As long as the CPU (probably 24-28 pin chip) or the radio decoder chip didn't blow, you can fix it for a lot less than the cost of a new opener because all the other parts are generic, and you should be able to track down the bad ones by doing voltage and ohmmeter tests. Start where the 120VAC connects to the circuit board and measure for 120VAC, then measure the low voltages at the secondary side of the transformer, rectifier, filter capacitors, regulator (probably one for about 5-8 volts and another for the 12V relays). If you find any bad relay driver transistors, replace their protective diodes as well, to prevent back-EMF damage to the new transistors. The radio portion of the circuit board is near the antenna and coil, and the decoder chip should be there as well. The output of this chip probably leads to the logic portion of the circuit board, specifically the part that handles the wall pushbutton. Look for a signal that goes active when you press the remote button.

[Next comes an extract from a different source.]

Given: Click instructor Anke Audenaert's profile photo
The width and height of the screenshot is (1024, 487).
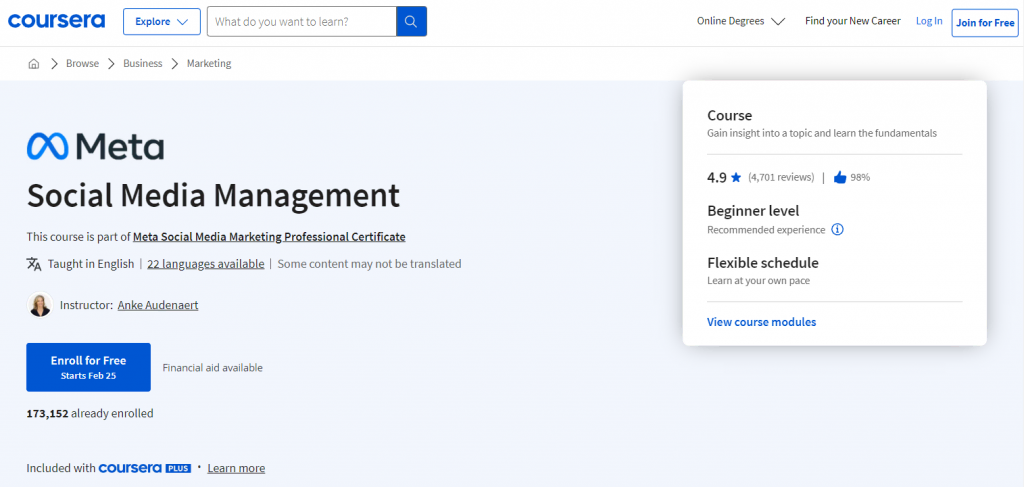Looking at the screenshot, I should (40, 305).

If the opener is old enough to not have a CPU, it probably uses some

4000-series CMOS chips, all generic, all cheap, and the radio decoder chip is a National Semi. part identical to the one in the remote.

If you get the opener to work again, be sure to replace the MOVs that provide surge protection with new ones rated for 130-150 volts ACrms (not peak). Stanleys should have 3 of them (hot-neutral, hot-ground, neutral-ground), unlike the inferior Chamberlains (Sears, Liftmaster).